Learning from the FinTech Companies

Pioneering a new era in banking has to come from somewhere, and in the case of Bautista, he attributes his learnings—not just from engineering and marketing, but also from the Financial Technology (FinTech) experts themselves.

Thus taking a leaf out of the book of the Fintech companies—industry trailblazers in their own right—Bautista applies this in his strategy for UnionBank's digital disruption. "Look at FinTech. There’s no extensive writing [to reference from]. You get together, you discuss it, you get the program… and it can’t be perfect the first time."

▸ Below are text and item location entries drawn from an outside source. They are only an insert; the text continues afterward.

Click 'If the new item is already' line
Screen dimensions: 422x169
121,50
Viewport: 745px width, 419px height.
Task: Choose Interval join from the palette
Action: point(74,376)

"It’s never going to be perfect the first time," he emphasizes. "So the first philosophy in [being] agile is a minimum, viable product, or minimum viable proposition. When you have the basic ingredients, which could be 80%—the first 80% is what will move the product. The balance 20% is the aesthetics—the bells and whistles."

"When you have the 80% in, you go. Why? Because you’re not quite sure if that’s what the customers want," he says simply. "[But] the importance of the two-week horizon is [that] it allows you to pivot very quickly. Your system must also be able to launch it selectively to customers. If your system at the backend cannot do selective launching, you’ll launch a half-baked product across all your customers. You’re gonna die."

The secret? To test the market. "We test [the] market with a small segment, but we pivot once we know what it is that needs to be done to tweak the product. I think that’s the secret of this whole thing," he reveals. 

The thinking behind this, according to Bautista, came from the FinTechs themselves. "The buzzword in UnionBank is, 'Can we out-FinTech the FinTechs?'" he laughs. "Because if I think about it, people are saying [that] big banks cannot do that because a battleship or a carrier cannot turn on a dime, right?"

"But we say, 'Why not?' Yes, banks never experienced the sprint teams, but hey, I was a product manager, a brand manager. I know brand teams. And we have several P&G product managers on our team. They know this. They’ve been there, [they've] done that."

Innovation, while necessary, can be scary, and Bautista knows that for a fact. "Sometimes it’s just the fear. Of course, we had to bring our board, the board of directors, on board because they could be the ones who will say, 'Hey, what are you guys trying to do here?' [But] technology is available all over the place, [and it's all about knowing] how to stitch it together into something that your customers can use, which will make money the way you intended it to be."

Disruption Through the Ways of FinTech

When Bautista talked about disrupting the banking industry as a whole, it even included the very foundation of its operations—trusting your money with them. "You know, in banking… the millennials, the new group, to them, it’s about trust," Bautista explains. "It’s not about the size of the balance sheet, [unlike] before. The young ones are even willing to trust some FinTechs with their money—more [so] than the bigger banks."